Die Arbeitsgruppe „SATURN“ der CEPEJ traf sich am 30. März 2021 in Straßburg per Videokonferenz

von Apr 1, 2021

Die Arbeitsgruppe „SATURN“ der CEPEJ traf sich am 30. März 2021 in Straßburg per Videokonferenz.

Auf der Tagesordnung wurden mehrere Punkte besprochen, insbesondere

– die Rolle von Parteien und Akteure der Justiz, um die Dauer von Gerichtsverfahren zu verkürzen. Die Arbeitsgruppe wollte die bereits von der CEPEJ verabschiedeten Leitlinien zur Verbesserung des Zeitmanagements gerichtlicher Verfahren durch spezifische Leitlinien für die verschiedenen Akteure der Justiz ergänzen. So wurde der Entwurf eines Leitfadens für Rechtsanwälte, für Gerichtssachverständige und für Vollstreckungsbeamte zur Vermeidung von Verzögerungen in Gerichtsverfahren geprüft. Die Berufsverbände dieser Akteure konnten ihre Meinungen einbringen. Auf Wunsch der Arbeitsgruppe erarbeitete die E.U.R. Richtlinien für Rechtspfleger, die im ursprünglichen Entwurf zum nichtrichterlichen Personal nicht enthalten waren. Diese Richtlinienentwürfe, sowohl über die Richterassistenten (Greffiers) als auch die spezifischen Richtlinien für die Rechtspfleger, die eine Definition des Rechtspflegers (angelehnt an die im Glossar der CEPEJ – https://rm.coe.int/cepej-2019-5final-glossaire-en-version-10-decembre-as/1680993c4cveröffentlichte) beinhalten soll, wurden diskutiert und werden fertiggestellt werden um der Plenarsitzung im Dezember 2021 zur Genehmigung vorzulegen. Sie unterstreichen die wichtige Rolle der Gerichtsschreiber und Rechtspfleger bei der Vermeidung von Verzögerungen in Gerichtsverfahren.
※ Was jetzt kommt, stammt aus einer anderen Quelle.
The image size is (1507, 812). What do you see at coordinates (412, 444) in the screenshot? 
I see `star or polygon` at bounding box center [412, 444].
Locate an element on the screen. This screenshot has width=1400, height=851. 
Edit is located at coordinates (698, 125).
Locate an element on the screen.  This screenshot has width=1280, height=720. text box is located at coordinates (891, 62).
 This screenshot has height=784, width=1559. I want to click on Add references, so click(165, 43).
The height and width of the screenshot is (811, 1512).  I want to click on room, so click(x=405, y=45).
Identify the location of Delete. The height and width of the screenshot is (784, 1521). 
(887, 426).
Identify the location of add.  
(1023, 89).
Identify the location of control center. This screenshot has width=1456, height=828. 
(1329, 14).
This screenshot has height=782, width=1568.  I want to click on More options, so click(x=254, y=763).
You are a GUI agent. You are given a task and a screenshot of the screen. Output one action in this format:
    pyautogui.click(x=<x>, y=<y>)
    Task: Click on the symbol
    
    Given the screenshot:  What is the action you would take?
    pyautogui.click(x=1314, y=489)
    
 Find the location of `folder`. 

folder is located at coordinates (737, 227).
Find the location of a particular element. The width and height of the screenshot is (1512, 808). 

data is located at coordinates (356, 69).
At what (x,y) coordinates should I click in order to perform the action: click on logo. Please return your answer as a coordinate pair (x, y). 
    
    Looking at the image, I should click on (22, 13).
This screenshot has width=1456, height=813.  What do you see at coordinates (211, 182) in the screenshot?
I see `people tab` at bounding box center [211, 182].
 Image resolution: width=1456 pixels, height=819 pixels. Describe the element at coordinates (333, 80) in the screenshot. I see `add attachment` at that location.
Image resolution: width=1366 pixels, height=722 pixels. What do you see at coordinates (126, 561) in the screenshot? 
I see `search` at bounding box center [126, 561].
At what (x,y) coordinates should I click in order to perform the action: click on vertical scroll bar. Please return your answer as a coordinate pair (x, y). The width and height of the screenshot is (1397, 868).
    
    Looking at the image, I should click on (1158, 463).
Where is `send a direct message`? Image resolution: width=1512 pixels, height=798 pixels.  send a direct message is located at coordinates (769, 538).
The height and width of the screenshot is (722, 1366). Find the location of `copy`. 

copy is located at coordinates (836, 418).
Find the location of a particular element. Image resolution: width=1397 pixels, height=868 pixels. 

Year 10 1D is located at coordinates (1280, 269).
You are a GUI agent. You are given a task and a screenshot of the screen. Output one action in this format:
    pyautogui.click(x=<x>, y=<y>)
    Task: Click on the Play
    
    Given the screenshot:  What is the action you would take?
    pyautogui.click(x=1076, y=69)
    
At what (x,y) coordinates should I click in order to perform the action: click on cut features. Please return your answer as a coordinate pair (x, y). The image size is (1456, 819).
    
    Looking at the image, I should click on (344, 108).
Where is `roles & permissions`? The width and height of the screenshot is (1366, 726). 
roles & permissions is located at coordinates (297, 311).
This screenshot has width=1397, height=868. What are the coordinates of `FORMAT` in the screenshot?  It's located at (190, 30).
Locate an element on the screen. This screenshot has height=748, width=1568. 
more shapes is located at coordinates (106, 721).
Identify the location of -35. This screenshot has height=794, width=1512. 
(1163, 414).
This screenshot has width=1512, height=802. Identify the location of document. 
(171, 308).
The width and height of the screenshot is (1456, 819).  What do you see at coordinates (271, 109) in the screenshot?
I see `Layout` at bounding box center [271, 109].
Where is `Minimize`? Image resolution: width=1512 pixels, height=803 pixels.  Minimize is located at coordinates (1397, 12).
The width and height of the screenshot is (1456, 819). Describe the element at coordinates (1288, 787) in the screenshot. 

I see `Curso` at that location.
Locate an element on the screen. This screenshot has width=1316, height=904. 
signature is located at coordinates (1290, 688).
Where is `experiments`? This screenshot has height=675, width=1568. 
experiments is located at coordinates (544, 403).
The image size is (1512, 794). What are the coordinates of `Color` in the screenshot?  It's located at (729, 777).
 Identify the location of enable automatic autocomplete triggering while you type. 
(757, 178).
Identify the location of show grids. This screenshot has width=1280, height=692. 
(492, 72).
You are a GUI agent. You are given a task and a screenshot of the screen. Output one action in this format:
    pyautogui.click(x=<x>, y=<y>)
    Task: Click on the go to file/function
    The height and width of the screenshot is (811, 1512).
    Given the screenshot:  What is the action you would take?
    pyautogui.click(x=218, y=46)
– Eine große Studie über Dashboards und Leistungskennzahlen für das Gerichtsmanagement wurde abgeschlossen. Sie ermöglichen den verschiedenen Akteuren des Justizsystems (Richtern, Gerichtsverwaltern, Mitarbeitern der Registratur, regionalen und nationalen Managern) eine genaue Vorstellung von den zu erledigenden Aufgaben, der Dauer der Verfahren und der Arbeitsbelastung. Sie wird in der nächsten Plenarsitzung zur Genehmigung vorgelegt.

Die E.U.R. wurde durch Wolfgang LAEMMER und Jean-Jacques KUSTER vertreten.